Bumper Stickers Won’t Fit Tesla’s New $60K Cybertruck

Bumper Stickers Won't Fit Tesla's New $60K Cybertruck

I was scrolling X when the notification hit: a new Cybertruck price, suddenly real. I pictured a buyer at a delivery center, staring at a truck and a decision that felt oddly moral. You can hear the argument already—value or values.

At the lineup: The new all-wheel-drive Cybertruck lists for $59,999 (€55,799)

I read Tesla’s post on X and felt the sales pitch tighten: “This is our most affordable Cybertruck yet,” they said, and marketed it as “tough as nails with ultra-low cost of ownership.” You get the price; you also get the branding muscle of Tesla and the personal brand of Elon Musk.

How much does the Cybertruck cost now?

The headline model now starts at $59,999 (€55,799). Tesla also cut the top-tier Cyberbeast by $15,000 to $99,990 (€92,991). Those numbers land softer than Musk’s original promise of a $39,000 (€36,270) base price back in 2019.

At the reveal: Musk promised $39,000 and deliveries in 2021, but reality arrived later

I remember the 2019 unveiling; I remember the spectacle. The truck didn’t reach customers until late 2023, and when it did the price tags were much higher than the early headline.

Why did Cybertruck deliveries slip and prices climb?

Production delays, shifting specs, and ambition met reality. Then the market changed. Tesla’s overall deliveries fell to 1,636,129 vehicles in 2025, and Cybertruck sales—38,965 units in 2025—were far below Musk’s 250,000-per-year projection. Cox Automotive, Reuters, and Tesla’s own filings all trace that slowdown to a mix of supply, incentives, and demand.

At the checkout: Politics moved from background noise to purchase friction

I’ve seen buyers stall over less. The simple observation: the public profile of a founder can become a factor at point of sale.

Researchers at Yale and the National Bureau of Economic Research estimate that Musk’s political activity cost Tesla at least 1 million vehicle sales between October 2022 and April 2025. A separate Nature analysis found liberal buyers cooled on Tesla and, in some cases, EVs broadly. Meanwhile, Musk’s public support for Donald Trump and his short-lived leadership of the so-called Department of Government Efficiency (DOGE) made the brand polarizing.

The consequence: people who once bought a Tesla because of product appeal now faced a small moral audit before swiping a card. That’s where bumper stickers entered the market—an odd little industry of protest sales. One seller told MarketWatch he was doing about $100,000 (€93,000) a month selling anti-Elon stickers with phrases like “I bought this before Elon went crazy.”

At the garage: Price cuts can fix short-term math but not reputational math

I’ve watched pricing play its part before: reduce the sticker, revive curiosity, and hope momentum follows.

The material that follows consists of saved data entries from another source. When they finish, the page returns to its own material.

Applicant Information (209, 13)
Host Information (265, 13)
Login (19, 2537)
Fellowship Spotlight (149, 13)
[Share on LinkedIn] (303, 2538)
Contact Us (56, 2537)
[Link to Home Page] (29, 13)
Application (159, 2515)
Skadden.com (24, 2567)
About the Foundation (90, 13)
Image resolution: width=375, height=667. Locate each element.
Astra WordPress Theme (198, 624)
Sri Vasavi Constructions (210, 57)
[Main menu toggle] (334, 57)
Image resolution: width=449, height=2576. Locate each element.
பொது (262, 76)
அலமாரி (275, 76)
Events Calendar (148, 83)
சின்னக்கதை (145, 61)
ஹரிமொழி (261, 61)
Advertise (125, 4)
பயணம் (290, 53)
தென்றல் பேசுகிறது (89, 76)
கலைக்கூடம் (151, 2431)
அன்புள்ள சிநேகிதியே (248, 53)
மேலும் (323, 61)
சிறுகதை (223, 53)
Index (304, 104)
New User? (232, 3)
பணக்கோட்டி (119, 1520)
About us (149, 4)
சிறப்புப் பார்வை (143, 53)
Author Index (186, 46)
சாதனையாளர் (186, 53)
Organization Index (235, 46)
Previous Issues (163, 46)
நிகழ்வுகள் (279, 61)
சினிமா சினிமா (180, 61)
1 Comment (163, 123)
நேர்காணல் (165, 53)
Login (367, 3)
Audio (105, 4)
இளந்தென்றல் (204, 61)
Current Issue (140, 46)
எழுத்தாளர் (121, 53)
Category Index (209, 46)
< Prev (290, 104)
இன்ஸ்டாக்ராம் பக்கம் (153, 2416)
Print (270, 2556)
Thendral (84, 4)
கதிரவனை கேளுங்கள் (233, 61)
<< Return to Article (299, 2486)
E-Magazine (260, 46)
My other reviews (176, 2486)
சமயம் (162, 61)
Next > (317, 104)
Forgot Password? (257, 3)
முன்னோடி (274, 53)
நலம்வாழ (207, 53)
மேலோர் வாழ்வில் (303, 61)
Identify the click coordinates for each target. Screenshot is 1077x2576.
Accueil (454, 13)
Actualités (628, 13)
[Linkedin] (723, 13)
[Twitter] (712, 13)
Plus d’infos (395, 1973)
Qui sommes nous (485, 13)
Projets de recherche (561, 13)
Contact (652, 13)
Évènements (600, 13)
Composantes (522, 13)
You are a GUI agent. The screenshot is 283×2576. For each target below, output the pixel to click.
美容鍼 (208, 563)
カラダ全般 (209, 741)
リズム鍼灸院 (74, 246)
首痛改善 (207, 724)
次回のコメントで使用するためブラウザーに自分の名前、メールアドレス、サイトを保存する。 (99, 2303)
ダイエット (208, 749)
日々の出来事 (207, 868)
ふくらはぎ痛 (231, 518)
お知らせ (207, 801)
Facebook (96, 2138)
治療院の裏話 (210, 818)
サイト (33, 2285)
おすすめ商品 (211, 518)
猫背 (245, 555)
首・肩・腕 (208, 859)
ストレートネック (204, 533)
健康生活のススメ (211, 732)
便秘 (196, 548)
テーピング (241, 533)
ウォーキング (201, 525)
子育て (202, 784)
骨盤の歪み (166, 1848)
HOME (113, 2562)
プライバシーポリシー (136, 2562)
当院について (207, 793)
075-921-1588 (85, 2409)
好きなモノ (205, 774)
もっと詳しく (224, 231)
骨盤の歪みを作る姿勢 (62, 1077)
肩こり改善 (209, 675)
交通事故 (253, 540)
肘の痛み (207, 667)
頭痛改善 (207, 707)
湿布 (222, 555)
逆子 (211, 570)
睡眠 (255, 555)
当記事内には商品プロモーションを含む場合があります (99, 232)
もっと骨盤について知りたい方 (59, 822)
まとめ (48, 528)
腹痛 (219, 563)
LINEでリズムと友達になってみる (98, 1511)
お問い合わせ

Tesla’s move is exactly that.

Dropping the entry price to $59,999 (€55,799) is a clear invite to a different buyer—someone who had been waiting for a more sensible price point. Cutting the Cyberbeast by $15,000 to $99,990 (€92,991) is an attempt to clear the top end. But a price change is a bandage on a broken leg: it hides the fracture without fixing it. The other persistent wound is the founder’s public image—the sticker turned into a neon scar on the car’s story, visible from the curb.

Did Elon Musk’s politics hurt Tesla sales?

Short answer: research suggests yes. Multiple academic studies and industry reports point to measurable declines in buyer interest tied to Musk’s political moves. The effect isn’t symmetric: conservative interest didn’t boom enough to offset losses among liberal buyers, leaving a net negative impact for Tesla and the EV category in some markets.

At the purchase counter: What you’re actually buying

I talk to buyers, and the same trade-offs come up: value versus personal alignment.

If you’re buying the new Cybertruck at $59,999 (€55,799), you’re buying a design statement, a set of features, and the economic math of an electric pickup. You’re also buying the weight of the owner’s relationship to Musk’s public actions. That dual purchase is now explicit enough that sellers of anti-Elon decals found a market for people who wanted distance from the founder without walking away from their vehicle purchase.

Platforms like X, coverage from CNBC and Reuters, and analyses from Yale, NBER, and Nature have all shaped the conversation that follows every price change. Tesla’s public relations team can tweak messages on X; analysts can publish fresh numbers; sticker makers can print new slogans. The transaction now includes social context as much as financing options.

So when you see the $59,999 (€55,799) sticker and consider ordering, ask yourself: are you buying the truck, or the story attached to it?